BY Robert BellPublished Sep 10, 2012

Like any good Showtime series, Homeland focuses on a highly functional character living with an addiction or mental illness, finding drama in complex and occasionally unsavoury characterizations, and the unflattering spectrum of human behaviour. CIA Officer Carrie Mathison (Claire Danes) is living with schizophrenia, managed by medication provided on the down-low by her sister, Maggie (Amy Hargreaves), since the CIA isn't keen on having mentally ill officers running around with government secrets and firearms. Unpopular with her colleagues, Carrie's politically incorrect concerns that Marine Sergeant Nicholas Brody (Damian Lewis) ― a POW returning to America after eight years imprisoned in Iraq ― might actually have been turned and is plotting an attack on the U.S. This first season follows her relentless quest to prove her theory, setting up cameras in his home, where she witnesses his unhealthy sex life with wife Jessica (Morena Baccarin), who is in turn keeping a secret from her husband that she had moved on to his best friend during the eight years he was gone.
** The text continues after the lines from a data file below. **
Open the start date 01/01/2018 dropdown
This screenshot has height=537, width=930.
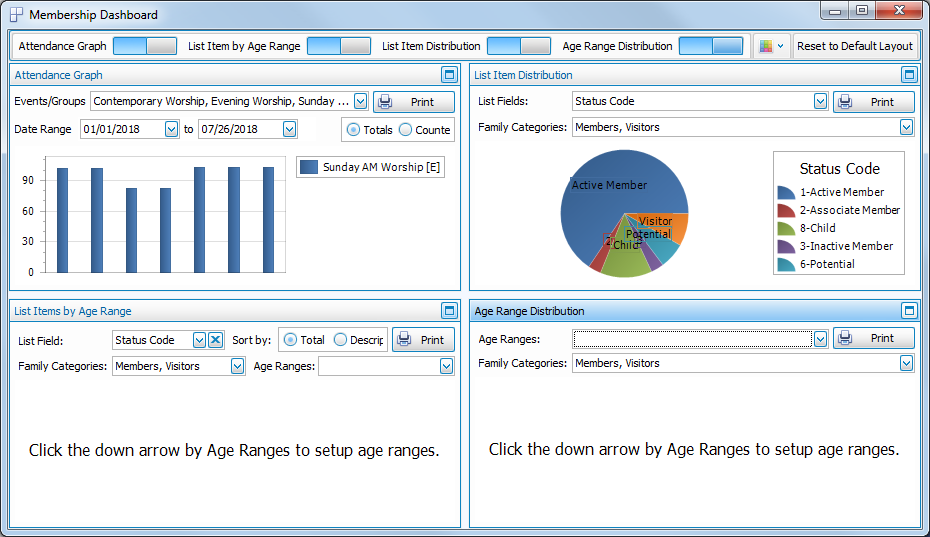(172, 129)
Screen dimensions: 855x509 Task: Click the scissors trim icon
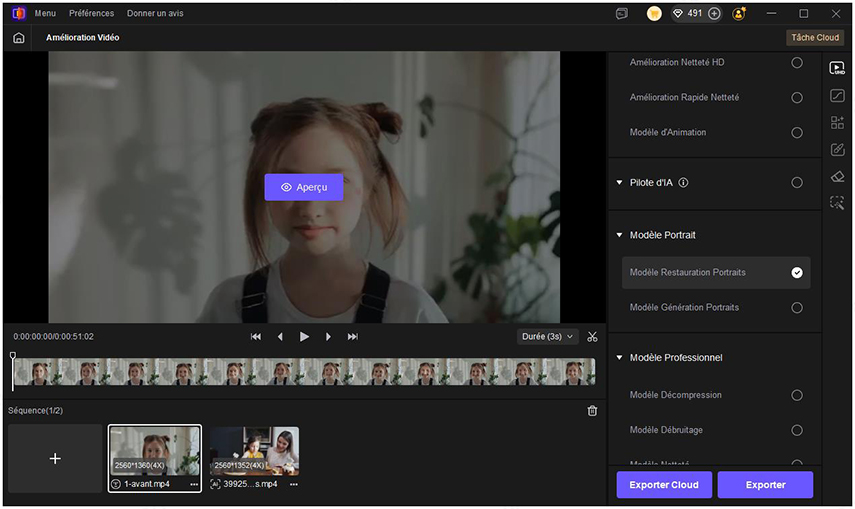592,337
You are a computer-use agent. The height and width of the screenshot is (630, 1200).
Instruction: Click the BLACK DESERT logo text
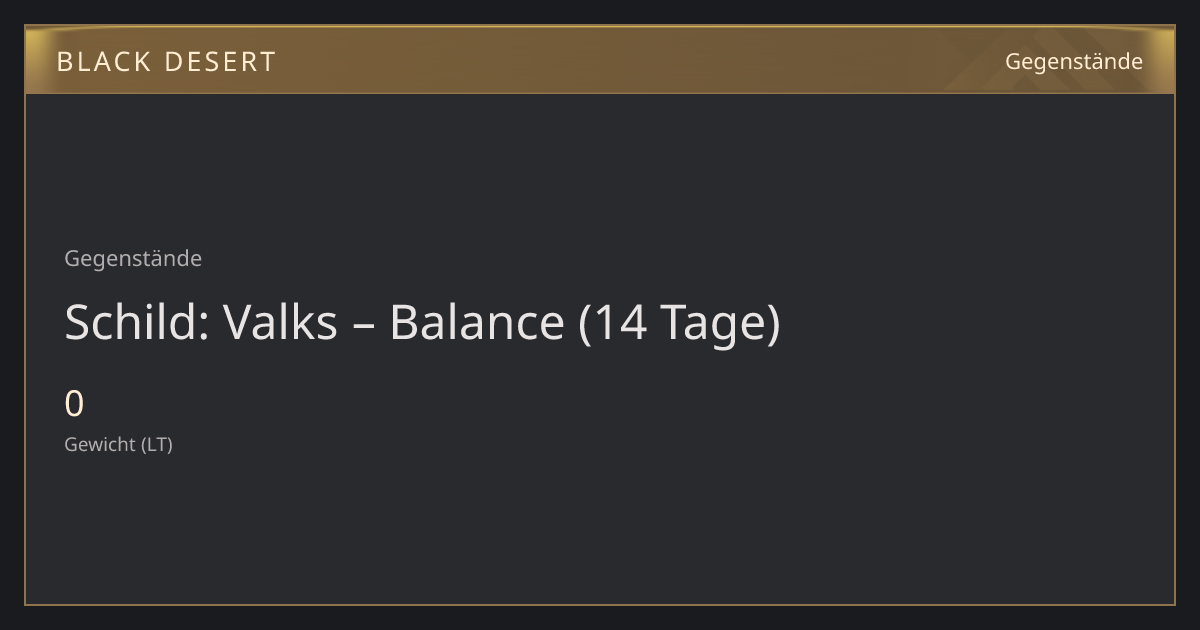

Smartly setting up layers of perspectives and lenses, Homeland is obsessed with the nature of the gaze, whether it's Brody's public image on television screens or Carrie's reluctant, but obsessive perspective on his home life. The question of actuality versus what we see is a mirrored thematic trajectory, with Carrie hiding mental illness much like Brody is (potentially) hiding a dangerous political agenda. Impressively, this series manages to get more intense and complex with every episode throughout the first season, leading up to a finale that is unrelenting in tension, discomfort and climactic build-up. This is easily the smartest and most entertaining new series on television, cable or otherwise, and features a performance from Clare Danes that is simultaneously astounding and terrifying. In the half-hour "Making of," she talks about just how scary it was to embrace her character and how the crew ensured that she had a ride home before leaving her alone after a day of shooting. Also discussed on the Blu-Ray is the making of the pilot in commentary track form, where they talk about the dangers of shooting in Israel and the link between characterizations and overriding plot.